* Start STORED ROWS *
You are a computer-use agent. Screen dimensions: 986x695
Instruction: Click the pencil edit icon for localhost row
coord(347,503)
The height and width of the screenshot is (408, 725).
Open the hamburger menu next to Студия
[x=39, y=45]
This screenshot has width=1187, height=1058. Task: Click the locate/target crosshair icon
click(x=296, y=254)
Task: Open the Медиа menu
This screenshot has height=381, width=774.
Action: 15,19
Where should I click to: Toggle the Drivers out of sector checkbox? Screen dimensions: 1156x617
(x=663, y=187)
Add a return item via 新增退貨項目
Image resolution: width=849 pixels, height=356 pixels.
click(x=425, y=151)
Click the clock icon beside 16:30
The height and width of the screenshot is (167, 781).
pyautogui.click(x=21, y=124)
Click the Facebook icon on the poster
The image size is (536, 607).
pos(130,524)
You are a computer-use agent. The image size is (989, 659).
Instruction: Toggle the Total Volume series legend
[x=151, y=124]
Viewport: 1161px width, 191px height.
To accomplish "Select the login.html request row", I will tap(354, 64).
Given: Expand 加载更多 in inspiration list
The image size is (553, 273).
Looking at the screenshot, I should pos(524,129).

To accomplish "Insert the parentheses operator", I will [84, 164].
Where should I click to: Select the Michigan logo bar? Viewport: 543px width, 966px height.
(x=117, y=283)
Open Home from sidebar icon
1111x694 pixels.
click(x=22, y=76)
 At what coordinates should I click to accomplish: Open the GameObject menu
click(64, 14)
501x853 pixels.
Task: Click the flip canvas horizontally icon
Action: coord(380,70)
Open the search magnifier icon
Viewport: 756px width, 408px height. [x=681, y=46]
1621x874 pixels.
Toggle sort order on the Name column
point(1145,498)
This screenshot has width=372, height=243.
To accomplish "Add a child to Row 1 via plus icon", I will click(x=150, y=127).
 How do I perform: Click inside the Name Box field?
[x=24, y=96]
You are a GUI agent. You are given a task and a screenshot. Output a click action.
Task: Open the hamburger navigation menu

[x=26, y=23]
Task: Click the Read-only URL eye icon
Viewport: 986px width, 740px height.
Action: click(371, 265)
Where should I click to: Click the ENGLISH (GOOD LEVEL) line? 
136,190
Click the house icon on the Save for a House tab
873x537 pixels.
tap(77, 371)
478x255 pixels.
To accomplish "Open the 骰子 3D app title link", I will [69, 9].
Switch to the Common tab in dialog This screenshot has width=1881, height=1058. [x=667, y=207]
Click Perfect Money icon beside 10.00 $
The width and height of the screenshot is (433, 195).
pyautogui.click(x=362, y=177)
* End STORED ROWS *
Revise the data above by changing each "Screen dimensions" to "Screen size", keeping every other line exactly the same.

You are a computer-use agent. Screen size: 986x695
Instruction: Click the pencil edit icon for localhost row
coord(347,503)
The height and width of the screenshot is (408, 725).
Open the hamburger menu next to Студия
[x=39, y=45]
This screenshot has width=1187, height=1058. Task: Click the locate/target crosshair icon
click(x=296, y=254)
Task: Open the Медиа menu
This screenshot has height=381, width=774.
Action: 15,19
Where should I click to: Toggle the Drivers out of sector checkbox? Screen size: 1156x617
(x=663, y=187)
Add a return item via 新增退貨項目
Image resolution: width=849 pixels, height=356 pixels.
click(x=425, y=151)
Click the clock icon beside 16:30
The height and width of the screenshot is (167, 781).
pyautogui.click(x=21, y=124)
Click the Facebook icon on the poster
The image size is (536, 607).
pos(130,524)
You are a computer-use agent. The image size is (989, 659).
Instruction: Toggle the Total Volume series legend
[x=151, y=124]
Viewport: 1161px width, 191px height.
To accomplish "Select the login.html request row", I will tap(354, 64).
Given: Expand 加载更多 in inspiration list
The image size is (553, 273).
Looking at the screenshot, I should pos(524,129).

To accomplish "Insert the parentheses operator", I will [84, 164].
Where should I click to: Select the Michigan logo bar? Viewport: 543px width, 966px height.
(x=117, y=283)
Open Home from sidebar icon
1111x694 pixels.
click(x=22, y=76)
 At what coordinates should I click to accomplish: Open the GameObject menu
click(64, 14)
501x853 pixels.
Task: Click the flip canvas horizontally icon
Action: coord(380,70)
Open the search magnifier icon
Viewport: 756px width, 408px height. [x=681, y=46]
1621x874 pixels.
Toggle sort order on the Name column
point(1145,498)
This screenshot has width=372, height=243.
To accomplish "Add a child to Row 1 via plus icon", I will click(x=150, y=127).
 How do I perform: Click inside the Name Box field?
[x=24, y=96]
You are a GUI agent. You are given a task and a screenshot. Output a click action.
Task: Open the hamburger navigation menu

[x=26, y=23]
Task: Click the Read-only URL eye icon
Viewport: 986px width, 740px height.
Action: click(371, 265)
Where should I click to: Click the ENGLISH (GOOD LEVEL) line? 
136,190
Click the house icon on the Save for a House tab
873x537 pixels.
tap(77, 371)
478x255 pixels.
To accomplish "Open the 骰子 3D app title link", I will [69, 9].
Switch to the Common tab in dialog This screenshot has width=1881, height=1058. [x=667, y=207]
Click Perfect Money icon beside 10.00 $
The width and height of the screenshot is (433, 195).
pyautogui.click(x=362, y=177)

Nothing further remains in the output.